[The records start]

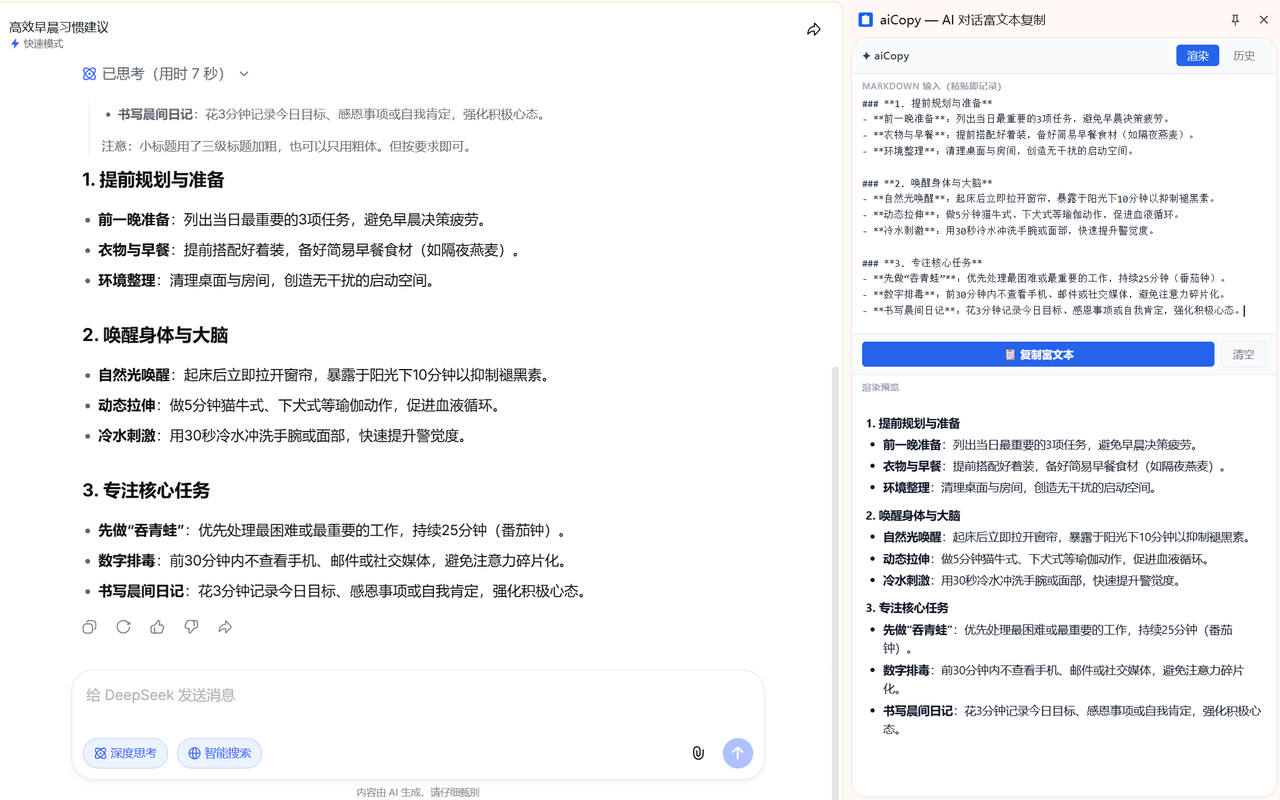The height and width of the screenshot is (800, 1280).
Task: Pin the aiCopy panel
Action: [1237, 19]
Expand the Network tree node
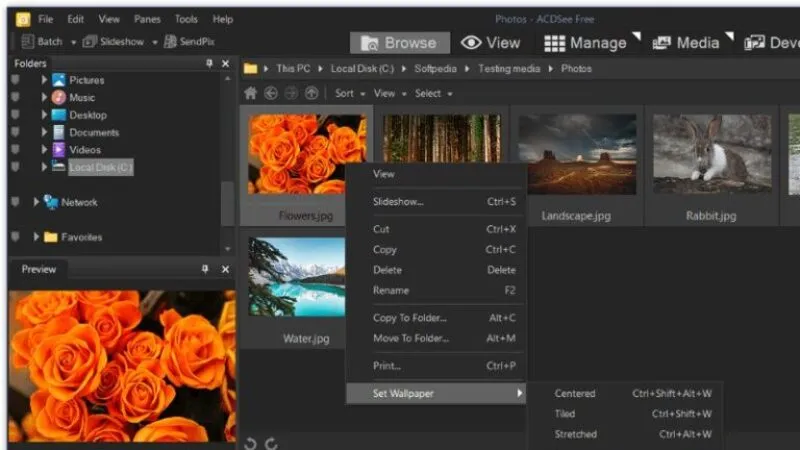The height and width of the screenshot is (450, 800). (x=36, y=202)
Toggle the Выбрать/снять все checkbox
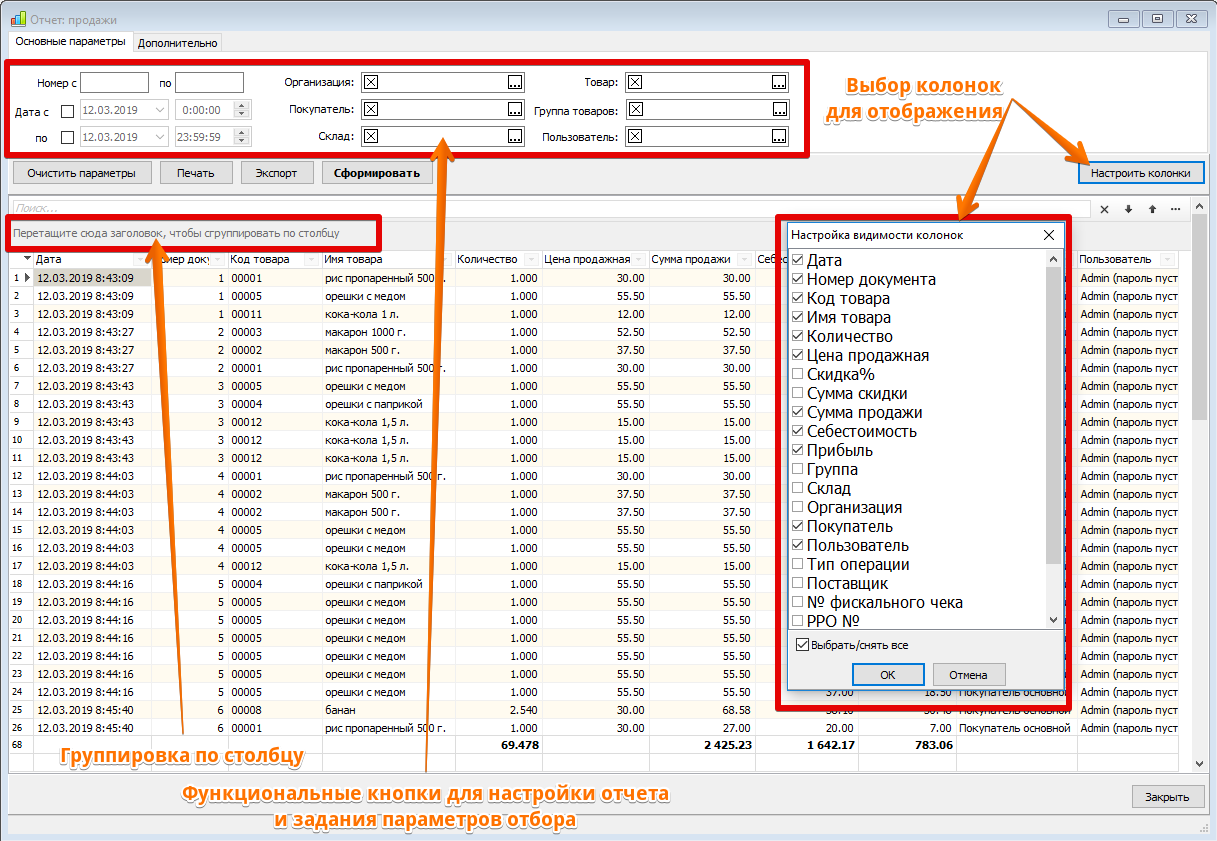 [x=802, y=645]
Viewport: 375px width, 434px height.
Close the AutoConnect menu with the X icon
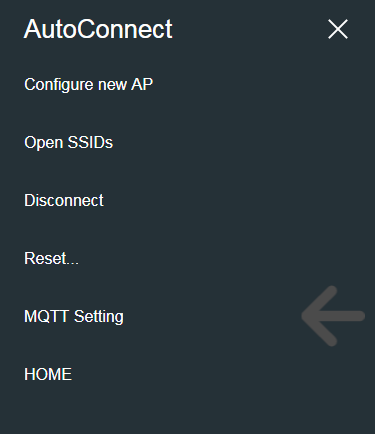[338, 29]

[The records end]
[The records start]

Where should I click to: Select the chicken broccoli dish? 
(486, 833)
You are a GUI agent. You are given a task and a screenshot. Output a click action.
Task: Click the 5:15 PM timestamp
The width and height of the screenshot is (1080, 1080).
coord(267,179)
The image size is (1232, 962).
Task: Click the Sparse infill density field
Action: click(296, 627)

[The records end]

Task details
Copy the lines from the one containing "You are a GUI" through the one containing "Task: Click the Sparse infill density field", including both of those lines.

Result of the exercise
You are a GUI agent. You are given a task and a screenshot. Output a click action.
Task: Click the 5:15 PM timestamp
The width and height of the screenshot is (1080, 1080).
coord(267,179)
The image size is (1232, 962).
Task: Click the Sparse infill density field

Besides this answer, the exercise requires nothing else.